*THE TASK*. The required output is the exact text of the lines from the line containing "Biżuteria (327, 69)" through the final line below, inclusive, without pictures.

*MATERIAL TO PROCESS*.
▬▬▬▬▬▬▬▬▬▬
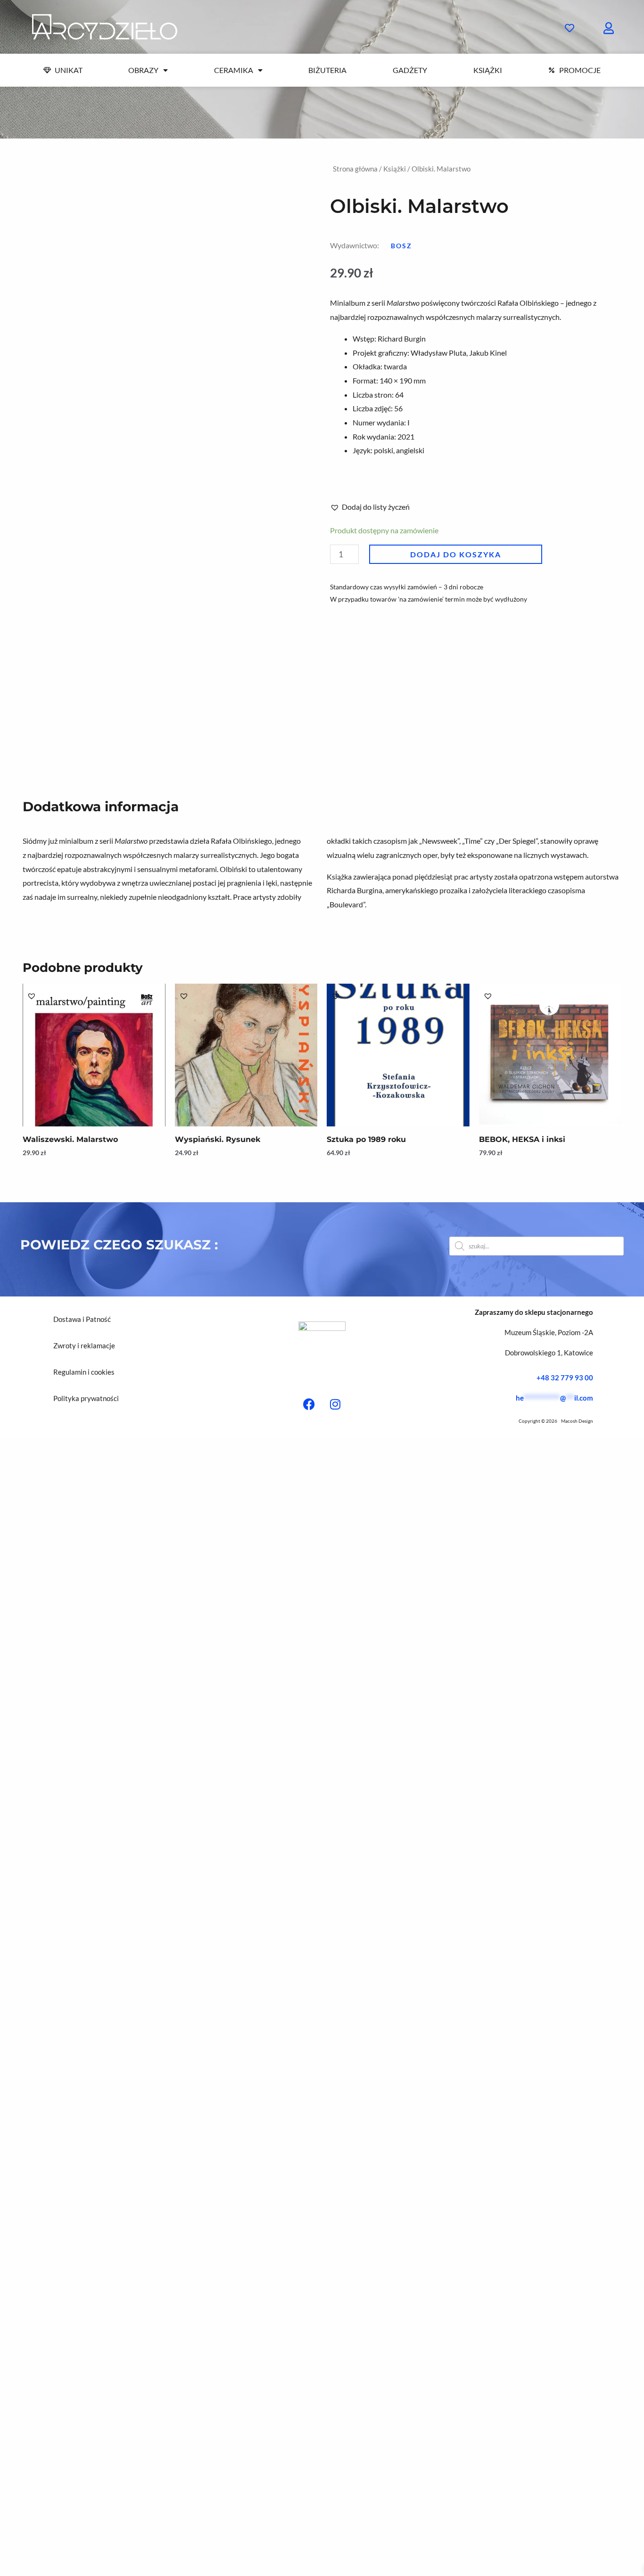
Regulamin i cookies (84, 1372)
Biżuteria (327, 69)
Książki (487, 69)
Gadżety (410, 69)
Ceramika (233, 69)
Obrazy (143, 69)
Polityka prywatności (86, 1398)
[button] (401, 246)
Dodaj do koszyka (455, 554)
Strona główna (355, 168)
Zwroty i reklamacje (84, 1345)
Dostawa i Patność (82, 1319)
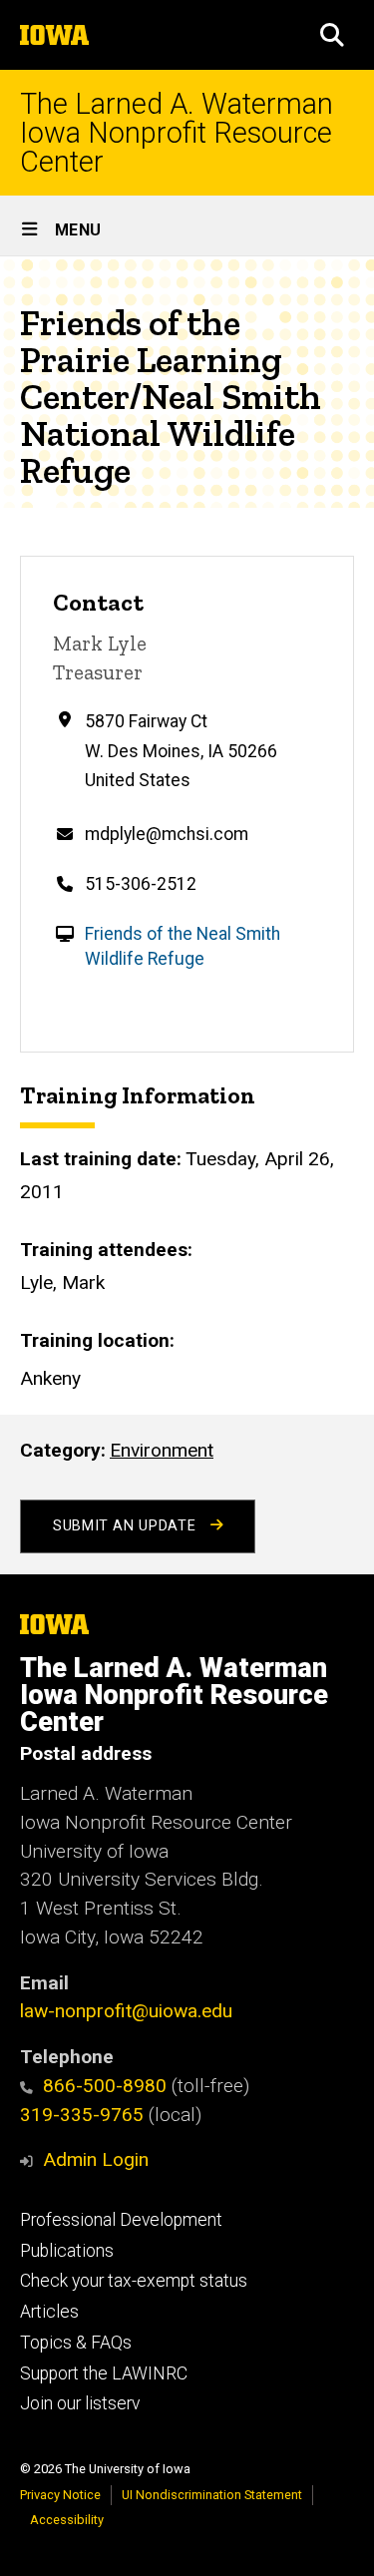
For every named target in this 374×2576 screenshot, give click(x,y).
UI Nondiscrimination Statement (212, 2494)
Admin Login (96, 2159)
▬▬▬▬▬▬▬▬▬▬
*OUTPUT OF THE TASK*.
Biżuteria (327, 69)
Książki (487, 69)
Gadżety (410, 69)
Ceramika (233, 69)
Obrazy (143, 69)
Polityka prywatności (86, 1398)
[button] (401, 246)
Dodaj do koszyka (455, 554)
Strona główna (355, 168)
Zwroty i reklamacje (84, 1345)
Dostawa i Patność (82, 1319)
For every named target in this 374×2576 screenshot, give click(x,y).
UI Nondiscrimination Statement (212, 2494)
Admin Login (96, 2159)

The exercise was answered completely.